== Exercise goal ==
Reproduce the lines from the one that has "Tap the dashed crossed box in the kitchen" through the one that has "point(198,282)", substituting "caption" for every "label" and changing nothing else.

== Given records ==
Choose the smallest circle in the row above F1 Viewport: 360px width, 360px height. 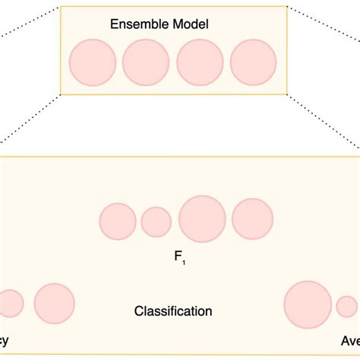click(156, 222)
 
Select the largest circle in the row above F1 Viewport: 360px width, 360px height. click(202, 219)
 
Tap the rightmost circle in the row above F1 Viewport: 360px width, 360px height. click(252, 219)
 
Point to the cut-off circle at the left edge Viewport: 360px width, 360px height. click(10, 304)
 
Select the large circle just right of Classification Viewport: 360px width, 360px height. click(307, 305)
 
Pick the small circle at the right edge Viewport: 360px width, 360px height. click(346, 306)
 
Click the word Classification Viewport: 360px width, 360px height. click(173, 311)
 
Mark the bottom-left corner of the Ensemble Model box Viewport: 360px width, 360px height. click(60, 95)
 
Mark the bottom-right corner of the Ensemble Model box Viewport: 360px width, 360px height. click(286, 95)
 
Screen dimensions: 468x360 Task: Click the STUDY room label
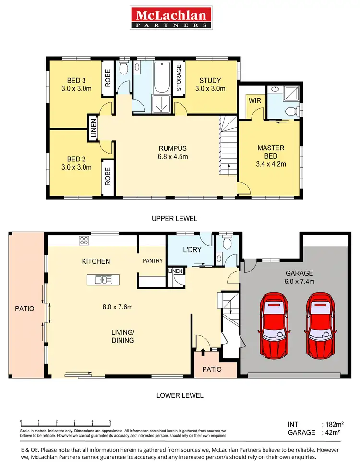click(x=210, y=84)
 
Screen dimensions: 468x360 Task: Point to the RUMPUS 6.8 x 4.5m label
click(x=173, y=152)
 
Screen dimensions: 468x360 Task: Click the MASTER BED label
click(x=271, y=156)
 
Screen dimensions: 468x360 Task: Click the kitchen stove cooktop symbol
click(x=84, y=240)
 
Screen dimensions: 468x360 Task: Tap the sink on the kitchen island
click(x=103, y=279)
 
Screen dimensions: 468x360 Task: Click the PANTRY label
click(x=153, y=261)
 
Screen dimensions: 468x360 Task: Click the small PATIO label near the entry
click(x=212, y=369)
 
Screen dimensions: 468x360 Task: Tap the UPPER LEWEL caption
click(x=174, y=218)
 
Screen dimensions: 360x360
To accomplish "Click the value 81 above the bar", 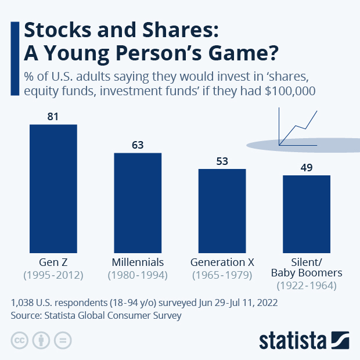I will (53, 117).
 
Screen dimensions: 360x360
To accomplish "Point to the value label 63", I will (138, 145).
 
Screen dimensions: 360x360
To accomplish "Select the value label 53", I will (222, 161).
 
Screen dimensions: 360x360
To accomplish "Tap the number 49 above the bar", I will (307, 167).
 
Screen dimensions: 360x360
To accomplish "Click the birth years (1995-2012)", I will (53, 275).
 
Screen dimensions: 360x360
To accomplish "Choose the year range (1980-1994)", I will (138, 275).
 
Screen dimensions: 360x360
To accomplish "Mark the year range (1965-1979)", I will (222, 275).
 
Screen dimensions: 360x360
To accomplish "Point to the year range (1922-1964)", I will (307, 285).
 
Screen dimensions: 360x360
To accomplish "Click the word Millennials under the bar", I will (138, 262).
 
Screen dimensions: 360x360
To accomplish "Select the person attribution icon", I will (41, 340).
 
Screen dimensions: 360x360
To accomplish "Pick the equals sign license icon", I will (62, 340).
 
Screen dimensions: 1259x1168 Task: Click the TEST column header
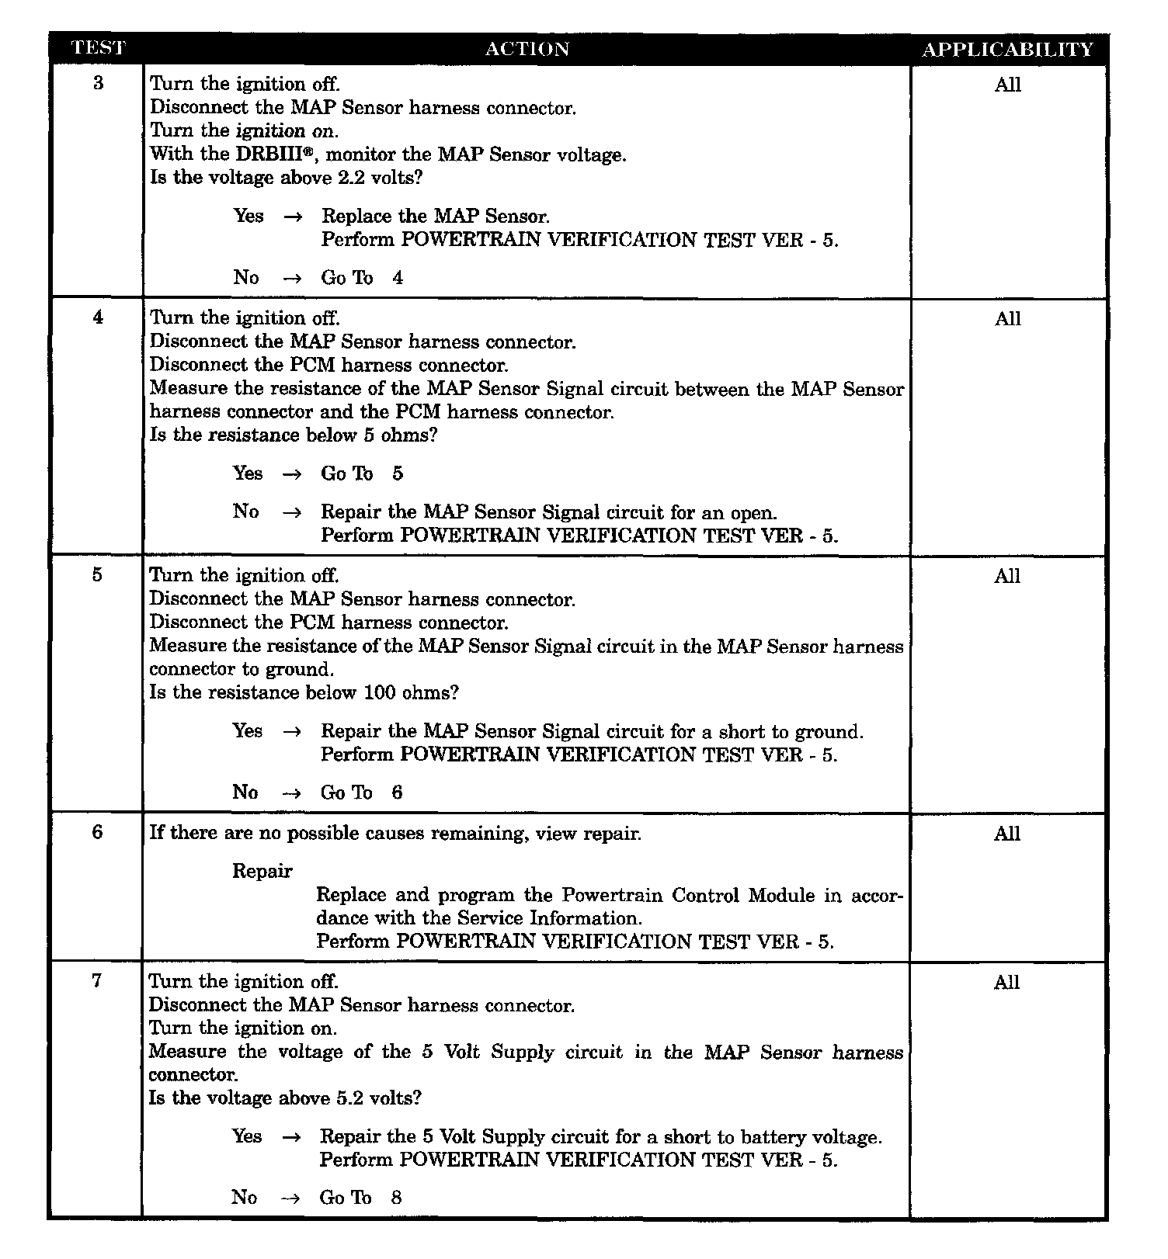click(97, 48)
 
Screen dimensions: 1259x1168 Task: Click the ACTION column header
click(527, 49)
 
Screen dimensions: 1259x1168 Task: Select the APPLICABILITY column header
click(1007, 50)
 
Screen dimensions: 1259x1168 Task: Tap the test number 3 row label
click(98, 83)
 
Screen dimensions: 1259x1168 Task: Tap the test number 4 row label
click(98, 317)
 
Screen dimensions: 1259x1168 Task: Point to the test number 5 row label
click(97, 574)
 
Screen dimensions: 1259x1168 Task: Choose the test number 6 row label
click(97, 832)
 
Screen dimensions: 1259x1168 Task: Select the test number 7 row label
click(97, 980)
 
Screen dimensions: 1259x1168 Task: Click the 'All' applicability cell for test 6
click(1007, 834)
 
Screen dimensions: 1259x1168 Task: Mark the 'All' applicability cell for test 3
click(1007, 85)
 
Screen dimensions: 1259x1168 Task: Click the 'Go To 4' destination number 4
click(398, 278)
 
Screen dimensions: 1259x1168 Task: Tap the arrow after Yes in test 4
click(292, 473)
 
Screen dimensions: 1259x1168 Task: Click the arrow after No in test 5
click(291, 793)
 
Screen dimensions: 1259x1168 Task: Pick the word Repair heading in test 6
click(262, 871)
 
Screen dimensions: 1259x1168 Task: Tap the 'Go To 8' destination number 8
click(396, 1197)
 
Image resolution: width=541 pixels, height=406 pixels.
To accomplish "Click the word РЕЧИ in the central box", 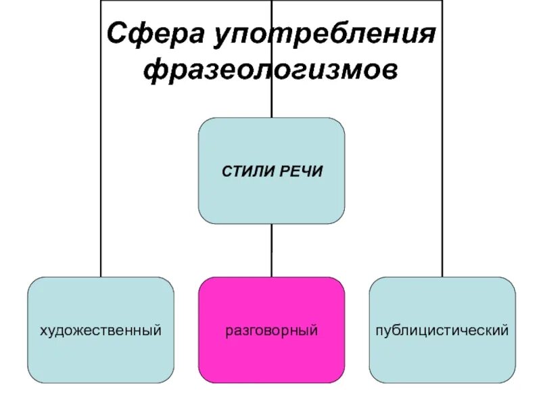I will (x=300, y=171).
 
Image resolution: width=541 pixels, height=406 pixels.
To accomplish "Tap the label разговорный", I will (x=271, y=331).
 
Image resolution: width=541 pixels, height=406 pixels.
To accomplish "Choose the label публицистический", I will (x=442, y=331).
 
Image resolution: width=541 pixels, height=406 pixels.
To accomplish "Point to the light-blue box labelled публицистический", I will (x=442, y=359).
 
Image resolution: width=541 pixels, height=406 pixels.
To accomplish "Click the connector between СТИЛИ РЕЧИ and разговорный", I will (x=271, y=250).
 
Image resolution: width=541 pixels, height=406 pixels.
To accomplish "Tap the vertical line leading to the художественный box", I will (x=101, y=169).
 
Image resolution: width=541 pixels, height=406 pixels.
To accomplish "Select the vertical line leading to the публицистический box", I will (x=442, y=169).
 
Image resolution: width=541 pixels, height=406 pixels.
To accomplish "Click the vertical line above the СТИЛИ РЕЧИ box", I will (x=271, y=102).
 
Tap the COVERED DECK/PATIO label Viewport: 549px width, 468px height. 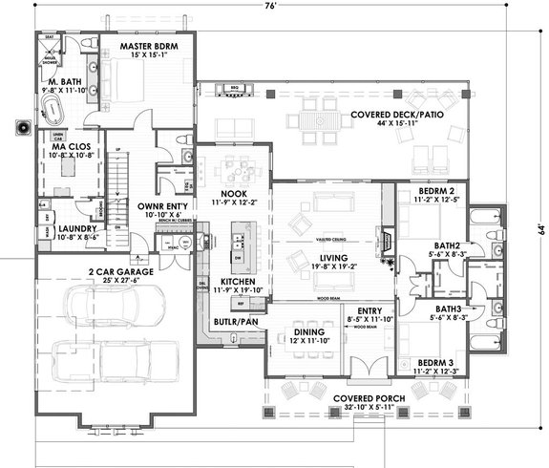pyautogui.click(x=394, y=115)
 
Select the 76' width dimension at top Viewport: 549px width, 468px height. pyautogui.click(x=271, y=6)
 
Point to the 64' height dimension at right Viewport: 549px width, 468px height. pyautogui.click(x=540, y=228)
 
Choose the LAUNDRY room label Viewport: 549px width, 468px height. pyautogui.click(x=63, y=230)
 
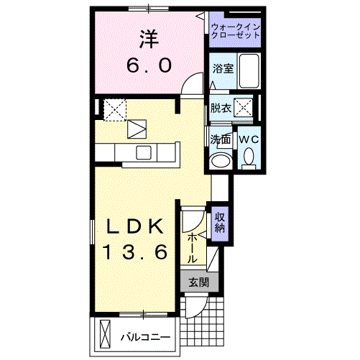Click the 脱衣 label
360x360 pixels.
point(220,109)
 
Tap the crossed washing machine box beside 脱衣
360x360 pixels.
point(244,109)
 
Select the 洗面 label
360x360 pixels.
point(220,139)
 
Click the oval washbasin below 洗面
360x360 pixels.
point(221,159)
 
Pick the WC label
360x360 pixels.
point(249,139)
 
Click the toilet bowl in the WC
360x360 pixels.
point(249,156)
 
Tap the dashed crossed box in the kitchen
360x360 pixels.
point(115,109)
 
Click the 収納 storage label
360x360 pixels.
point(220,221)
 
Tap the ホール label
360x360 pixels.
point(193,247)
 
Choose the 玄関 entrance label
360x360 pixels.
point(198,282)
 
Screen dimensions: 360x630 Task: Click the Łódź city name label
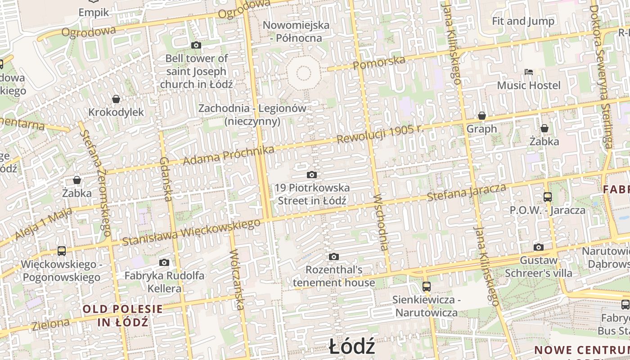point(352,347)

== Full answer ==
Tap the dashed crossed box in the kitchen
360x360 pixels.
point(115,109)
 
Click the 収納 storage caption
360x360 pixels.
point(220,221)
 
Tap the ホール caption
360x360 pixels.
point(193,247)
 
Choose the 玄関 entrance caption
360x360 pixels.
point(198,282)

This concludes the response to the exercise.